- Supplied records:
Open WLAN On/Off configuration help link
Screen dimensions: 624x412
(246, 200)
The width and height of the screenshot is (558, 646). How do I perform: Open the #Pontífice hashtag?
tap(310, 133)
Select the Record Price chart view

* * *

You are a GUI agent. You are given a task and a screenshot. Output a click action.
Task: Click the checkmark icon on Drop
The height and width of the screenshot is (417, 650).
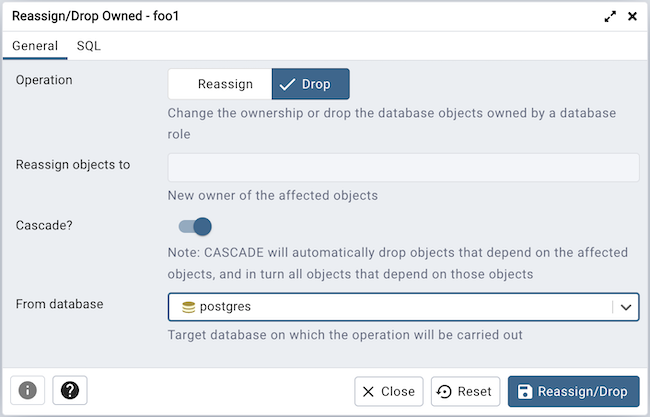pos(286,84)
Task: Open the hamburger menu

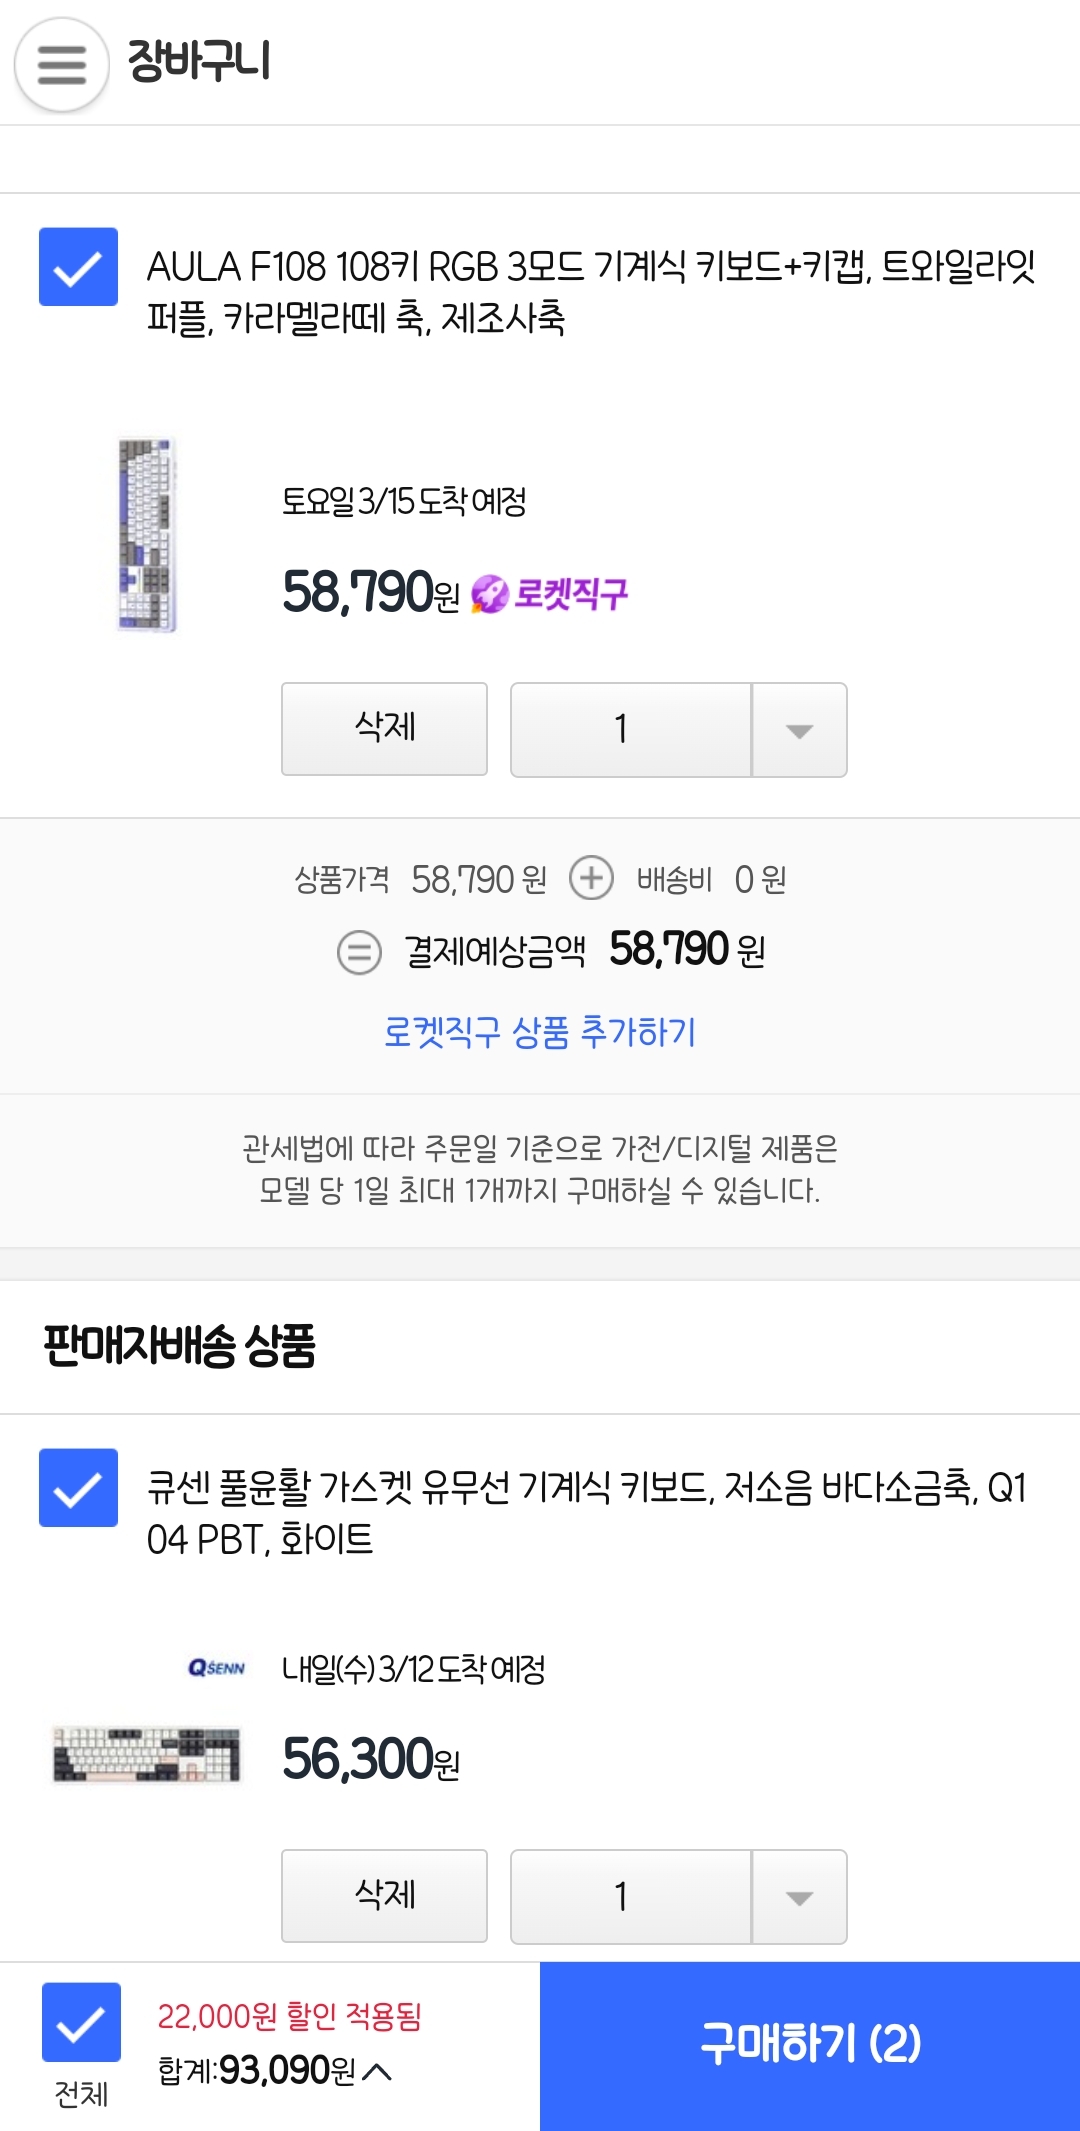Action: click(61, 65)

--

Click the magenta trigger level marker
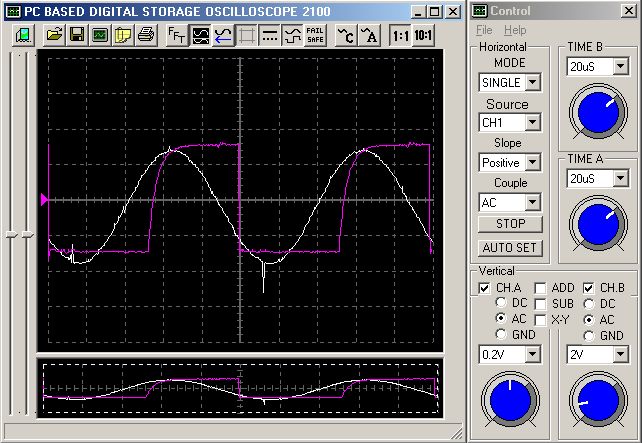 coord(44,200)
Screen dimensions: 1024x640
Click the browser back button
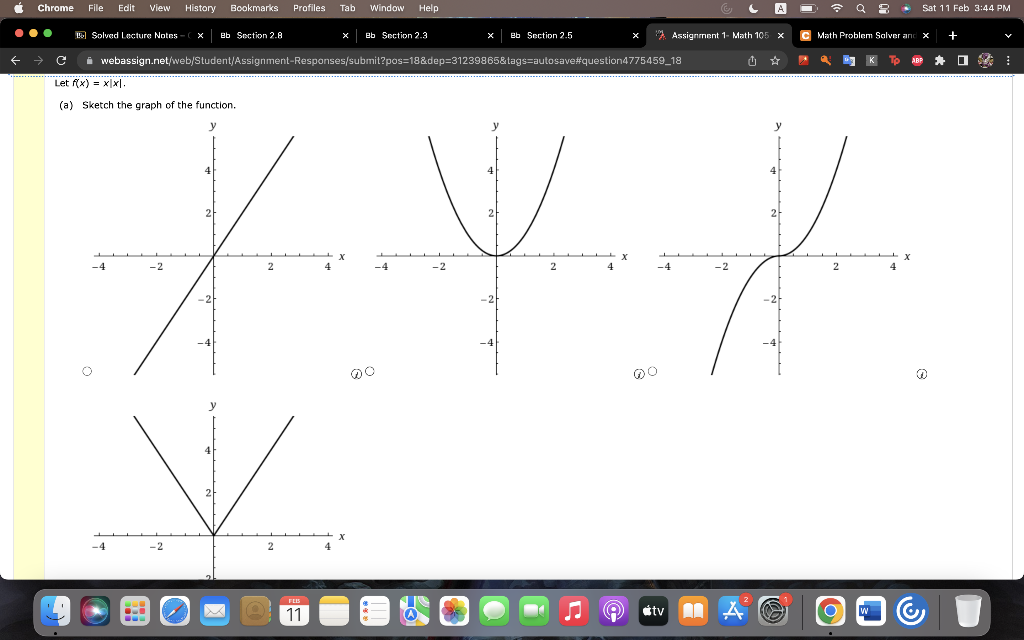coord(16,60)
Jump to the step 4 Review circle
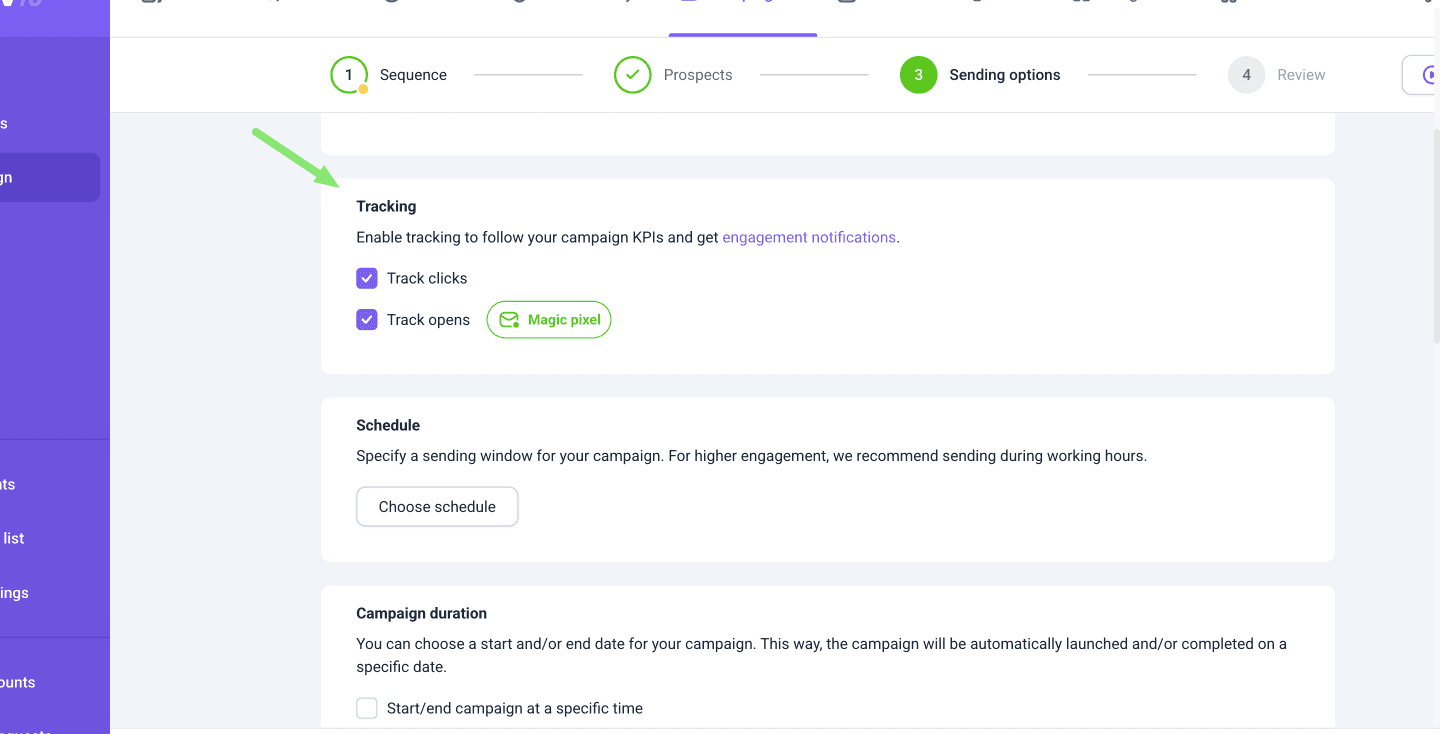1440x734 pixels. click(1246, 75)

- Exercise objective:
Rescale only the lines of the listing from the line containing "The width and" down through the line containing "Select the Record Price chart view", writing them out again with the requests included. Multiply every coordinate in the answers by 0.65 and round to whole numbers with halves rounded up, but leave the numbers in the requests unchanged.

- Correct response:
The width and height of the screenshot is (558, 646). How do I perform: Open the #Pontífice hashtag?
tap(202, 86)
Select the Record Price chart view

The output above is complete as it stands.